I believe, this is exactly what is happening and if one task result is not received within the expected time frame, a timeout with an unspecific error occurs.
This is the result of putting one (or more) quite large queues within OpenZFS before a smaller hardware queue (NCQ).
It explains why both solutions 6 and probably 7 from my list above cure the problem: Without NCQ, every task must first be finished before the next one can be started. It also explains why this problem is not as evident with other filesystems - were this a general problem with libata, it would have been fixed long ago.
I would even guess reducing SATA speed to 1.5 Gbps would help (one guy reported this) - I bet this is simply because the resulting speed of ~150 MByte/s is somewhat lower than modern hard disks, such that the disk can always finish tasks before the next one is started, whereas 3 Gpbs is still faster than modern spinning rust.
If I am right, two things should be considered:
a. The problem should be analysed and fixed in a better way, like throttling the libata NCQ queue if pressure gets too high, just before timeouts are thrown. This would give the drive time to finish existing tasks. b.
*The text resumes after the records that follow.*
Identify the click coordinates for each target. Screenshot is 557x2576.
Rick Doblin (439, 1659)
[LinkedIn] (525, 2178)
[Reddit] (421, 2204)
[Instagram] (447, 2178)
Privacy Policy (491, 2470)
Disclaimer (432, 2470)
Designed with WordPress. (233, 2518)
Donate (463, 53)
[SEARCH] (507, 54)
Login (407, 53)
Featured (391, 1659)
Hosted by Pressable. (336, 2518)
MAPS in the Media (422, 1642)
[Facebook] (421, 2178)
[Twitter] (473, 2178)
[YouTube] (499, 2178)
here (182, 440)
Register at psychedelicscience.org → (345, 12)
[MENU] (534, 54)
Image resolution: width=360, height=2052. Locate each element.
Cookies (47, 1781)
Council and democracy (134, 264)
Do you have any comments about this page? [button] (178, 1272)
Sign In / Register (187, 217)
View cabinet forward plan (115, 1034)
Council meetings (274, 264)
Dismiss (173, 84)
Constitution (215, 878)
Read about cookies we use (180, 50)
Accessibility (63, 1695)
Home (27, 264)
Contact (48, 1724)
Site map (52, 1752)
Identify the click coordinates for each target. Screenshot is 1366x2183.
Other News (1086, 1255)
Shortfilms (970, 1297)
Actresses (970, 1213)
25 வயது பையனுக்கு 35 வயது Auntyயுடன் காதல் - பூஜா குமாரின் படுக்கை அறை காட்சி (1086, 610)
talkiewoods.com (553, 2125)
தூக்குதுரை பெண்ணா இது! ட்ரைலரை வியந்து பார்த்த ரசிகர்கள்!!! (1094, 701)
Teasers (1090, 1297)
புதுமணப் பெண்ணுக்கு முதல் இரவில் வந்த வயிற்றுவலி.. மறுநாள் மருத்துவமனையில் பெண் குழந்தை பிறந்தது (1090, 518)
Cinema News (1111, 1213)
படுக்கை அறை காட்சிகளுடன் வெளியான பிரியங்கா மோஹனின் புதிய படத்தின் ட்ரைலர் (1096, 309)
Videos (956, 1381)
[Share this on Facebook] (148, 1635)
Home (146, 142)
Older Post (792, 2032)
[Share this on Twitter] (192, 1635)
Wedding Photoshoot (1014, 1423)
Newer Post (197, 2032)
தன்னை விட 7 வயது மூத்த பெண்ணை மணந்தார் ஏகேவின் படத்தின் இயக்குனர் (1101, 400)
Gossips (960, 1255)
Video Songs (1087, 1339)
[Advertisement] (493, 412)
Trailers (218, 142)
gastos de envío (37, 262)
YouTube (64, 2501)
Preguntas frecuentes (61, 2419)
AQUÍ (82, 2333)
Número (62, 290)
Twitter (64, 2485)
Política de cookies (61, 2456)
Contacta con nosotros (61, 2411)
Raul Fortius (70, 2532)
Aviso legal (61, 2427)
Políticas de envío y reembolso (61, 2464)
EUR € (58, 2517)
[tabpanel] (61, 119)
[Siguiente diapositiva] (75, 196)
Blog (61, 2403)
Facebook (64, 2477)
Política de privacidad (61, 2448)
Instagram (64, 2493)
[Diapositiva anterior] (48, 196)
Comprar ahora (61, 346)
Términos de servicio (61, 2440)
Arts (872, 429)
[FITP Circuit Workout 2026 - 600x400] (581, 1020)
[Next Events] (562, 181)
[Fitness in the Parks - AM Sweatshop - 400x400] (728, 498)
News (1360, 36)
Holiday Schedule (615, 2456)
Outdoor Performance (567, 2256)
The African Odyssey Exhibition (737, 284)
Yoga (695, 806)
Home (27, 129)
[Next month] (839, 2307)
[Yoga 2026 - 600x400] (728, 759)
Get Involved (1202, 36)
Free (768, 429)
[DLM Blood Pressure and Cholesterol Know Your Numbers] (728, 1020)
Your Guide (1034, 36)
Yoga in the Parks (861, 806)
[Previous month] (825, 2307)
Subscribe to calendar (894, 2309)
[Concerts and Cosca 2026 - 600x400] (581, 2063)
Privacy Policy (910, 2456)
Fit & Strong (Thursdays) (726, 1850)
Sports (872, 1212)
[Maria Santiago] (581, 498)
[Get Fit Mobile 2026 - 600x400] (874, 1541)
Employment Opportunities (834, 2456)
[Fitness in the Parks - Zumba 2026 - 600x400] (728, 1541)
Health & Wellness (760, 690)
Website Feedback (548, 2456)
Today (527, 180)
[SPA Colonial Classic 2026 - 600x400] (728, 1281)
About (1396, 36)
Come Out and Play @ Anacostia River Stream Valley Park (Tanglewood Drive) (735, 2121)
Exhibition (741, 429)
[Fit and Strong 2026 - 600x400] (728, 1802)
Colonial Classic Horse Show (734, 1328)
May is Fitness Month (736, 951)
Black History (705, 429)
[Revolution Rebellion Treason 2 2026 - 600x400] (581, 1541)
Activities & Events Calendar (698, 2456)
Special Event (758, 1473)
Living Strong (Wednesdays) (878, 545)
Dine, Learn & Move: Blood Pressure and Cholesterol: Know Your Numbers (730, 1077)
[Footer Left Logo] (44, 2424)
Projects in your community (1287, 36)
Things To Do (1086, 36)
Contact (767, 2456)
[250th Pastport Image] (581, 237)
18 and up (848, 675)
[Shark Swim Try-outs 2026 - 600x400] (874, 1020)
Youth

There should be a warning or some kind of automatism to disable NCQ for OpenZFS for the time being.
I also think that the parformance impact of disabling NCQ with OpenZFS is probably neglible, because OpenZFS has prioritized queues for different operations anyway.
(I am the OP, I have some experience with linux kernel drivers, and embedded firmware development)
I like how you wrote it all up, but I doubt you can bring a closure to this problem. IMO, the list of "remedies" is basically snake oil, if any of these remedies was "a solution", this bug would be closed long time ago.
I think "NCQ timeout" does not explain this problem: (a) if NCQ specs permitted a queued command to be postponed indefinitely (and cause a timeout), it would be a serious bug in the NCQ specs, unlikely, but one has to read them carefully to be sure. if specs permitted it, it would likely have caused trouble in places other than ZFS, people would have complained, specs would have been fixed. of course it is always possible that specific HDD firmware has bugs and can postpone some queued commands indefinitely (and cause a timeout), even if specs do not permit it. (b) if queued command timeout was "it", disabling NCQ would have been "the solution", and the best we can tell, it is not.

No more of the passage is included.